= Manfred Bleuler =

Manfred Bleuler (4 January 1903 – 4 November 1994) was a Swiss physician and psychiatrist. Following in the footsteps of his father, doctoral supervisor, and colleague, Eugen Bleuler, Manfred Bleuler was devoted primarily to the study and treatment of schizophrenia. For his contributions, he received the Stanley R. Dean Award in 1970 and the Marcel Benoist Prize in 1972.

== Biography ==
Bleuler studied medicine at the University of Zurich as well as in Kiel and Geneva. He trained at the Kantonales Krankenhaus Liestal and, mostly, in the US, at Boston Psychopathic Hospital, Boston City Hospital, and Bloomingdale Hospital in New York. In 1933, he was appointed the chief physician in the psychiatric departments at St. Pirminsberg,
Pfäfers, and the University Clinic, Basel. In 1942, Bleuler became the Professor of Psychiatry at University of Zurich and the Director of the University Psychiatric Clinic at Burghölzli, where he stayed until his retirement in 1969.

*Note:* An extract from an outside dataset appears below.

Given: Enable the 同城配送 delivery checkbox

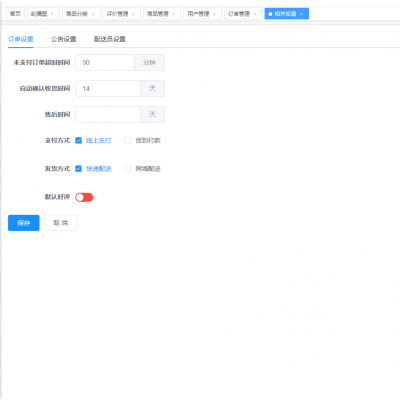Looking at the screenshot, I should [x=127, y=169].
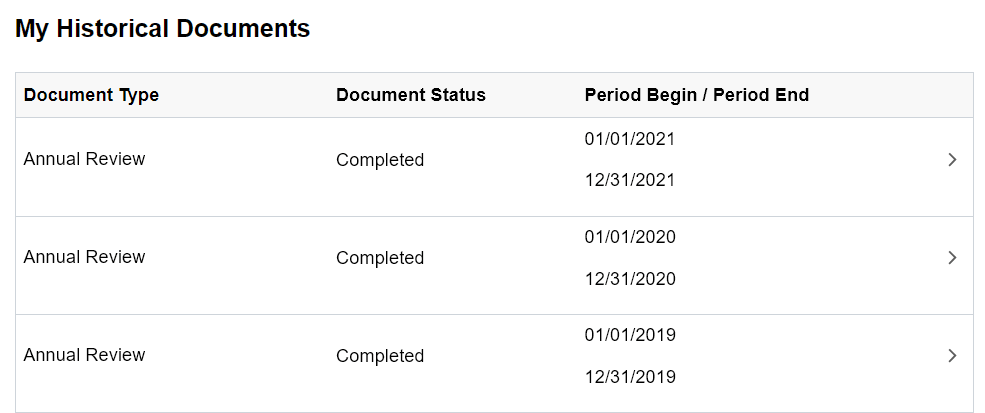
Task: Open the 2021 Annual Review chevron arrow
Action: pyautogui.click(x=952, y=160)
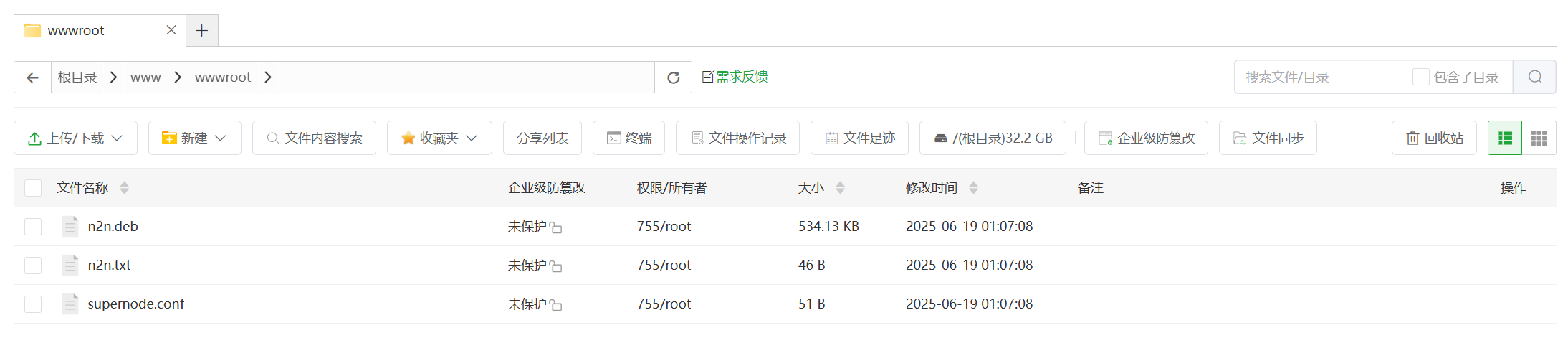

Manfred Bleuler has been praised as the foremost Bleuler scholar, providing valuable insight into his father's seminal Dementia Praecox or the Group of Schizophrenias. However, Bleuler himself greatly contributed to the study of the disorder, especially then the topics of late onset schizophrenia, chronic versus acute schizophrenia, and prognosis assessment. Perhaps the most critically, Bleuler first evaluated the impact of environmental variables on the development and outcome of schizophrenia in detail.

== Selected works ==
- Bleuler, M. (1972) Die schizophrenen Geistesstörungen: im Lichte langjähriger Kranken und Familiengeschichten. New York: Intercontinental Medical Book Corporation (U.S. distributor).
- Bleuler, M., & Bleuler, R. (1986). Dementia Praecox oder Gruppe der Schizophrenien: Eugen Bleuler. British Journal of Psychiatry, 149, 661–664.